[EXCERPTED RECORDS Boundary: Start]

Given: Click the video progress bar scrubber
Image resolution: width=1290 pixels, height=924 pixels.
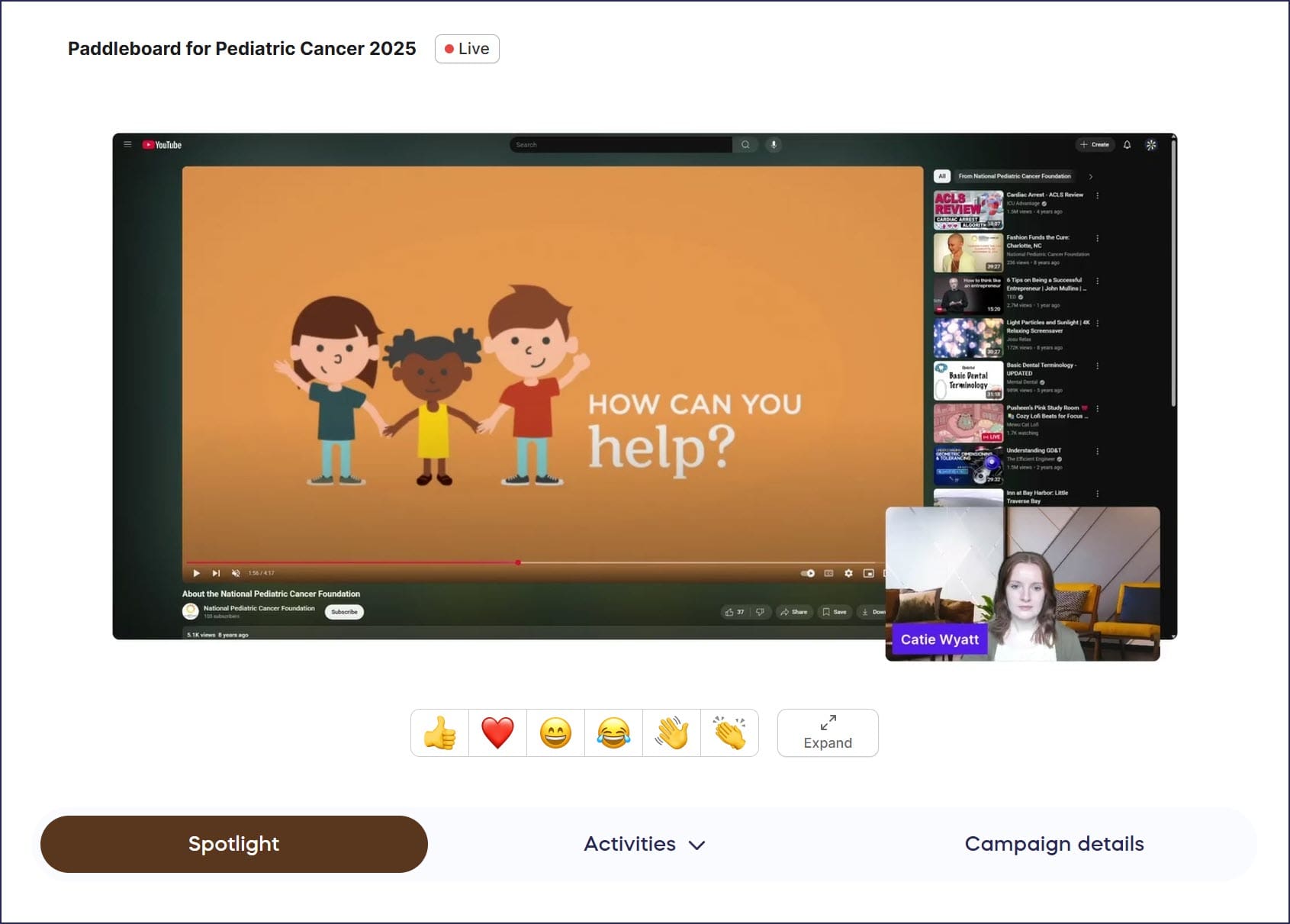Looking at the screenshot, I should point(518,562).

[EXCERPTED RECORDS Boundary: End]
[EXCERPTED RECORDS Boundary: Start]

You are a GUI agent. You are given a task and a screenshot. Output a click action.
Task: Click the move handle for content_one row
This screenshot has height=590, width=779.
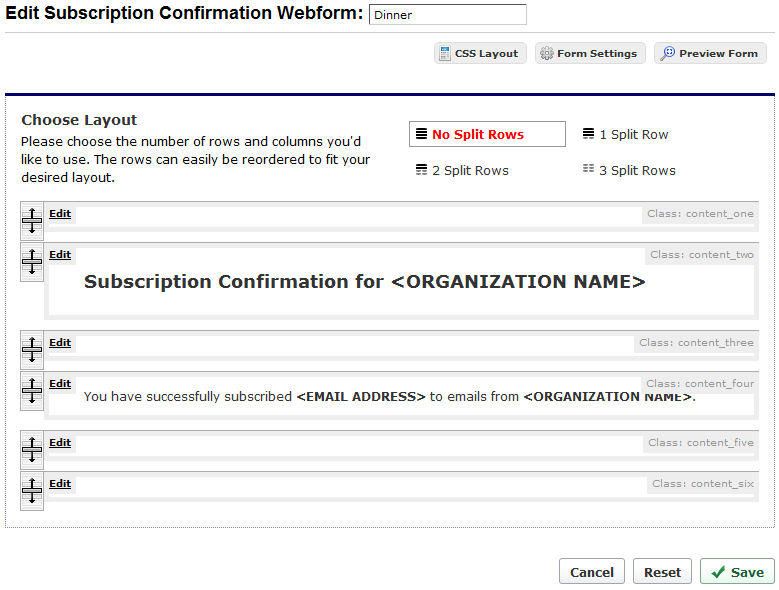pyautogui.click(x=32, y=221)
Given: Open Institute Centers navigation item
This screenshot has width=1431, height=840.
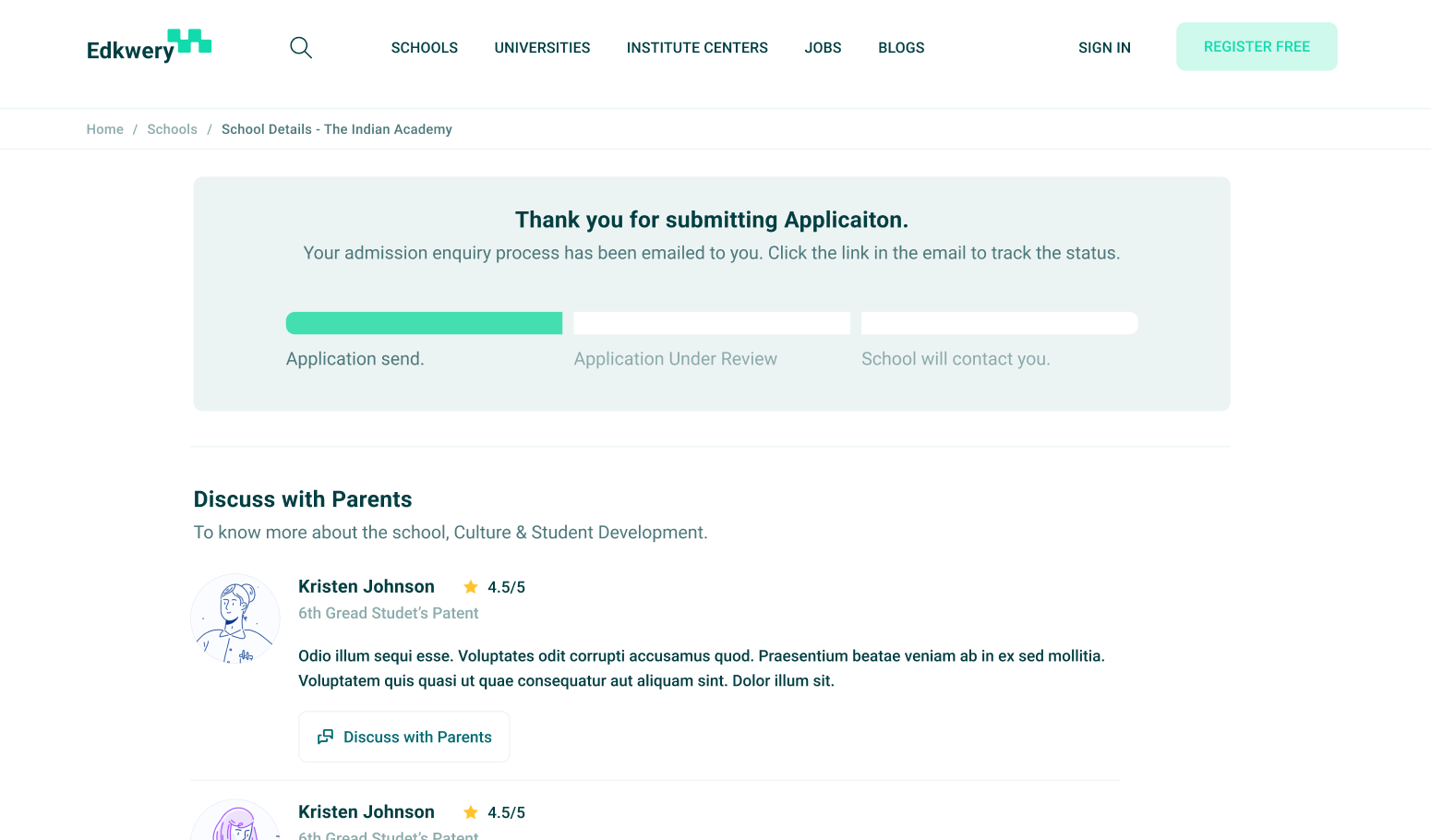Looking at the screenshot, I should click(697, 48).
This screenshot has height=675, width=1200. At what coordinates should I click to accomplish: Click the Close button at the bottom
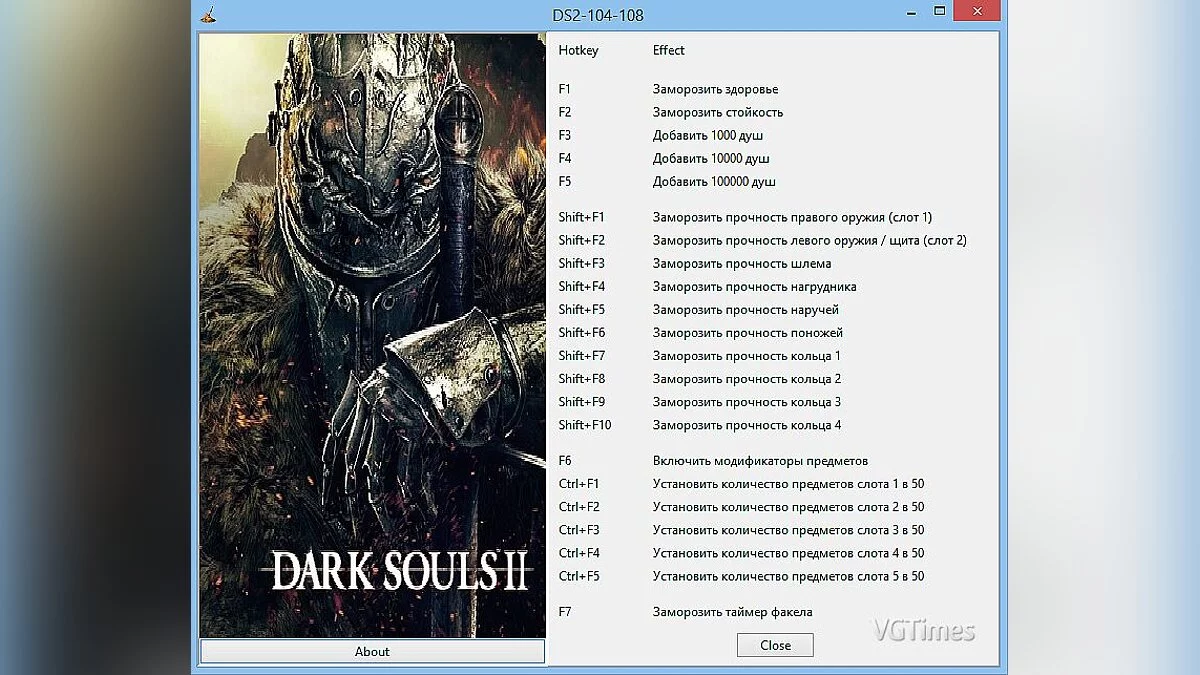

[EXCERPTED RECORDS Boundary: End]
[EXCERPTED RECORDS Boundary: Start]

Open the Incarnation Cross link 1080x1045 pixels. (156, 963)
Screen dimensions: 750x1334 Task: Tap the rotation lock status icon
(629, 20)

[EXCERPTED RECORDS Boundary: End]

WORK REQUEST:
In the entries above, every line from the line with "This screenshot has height=590, width=779." to the line with "This screenshot has height=675, width=1200." is to be printed exactly, with both ends included and pictures excluded.

SOLUTION TO THE PROBLEM:
This screenshot has height=590, width=779.
pyautogui.click(x=32, y=221)
Given: Open Institute Centers navigation item
This screenshot has width=1431, height=840.
Looking at the screenshot, I should click(697, 48).
This screenshot has height=675, width=1200. At what coordinates should I click to accomplish: Click the Close button at the bottom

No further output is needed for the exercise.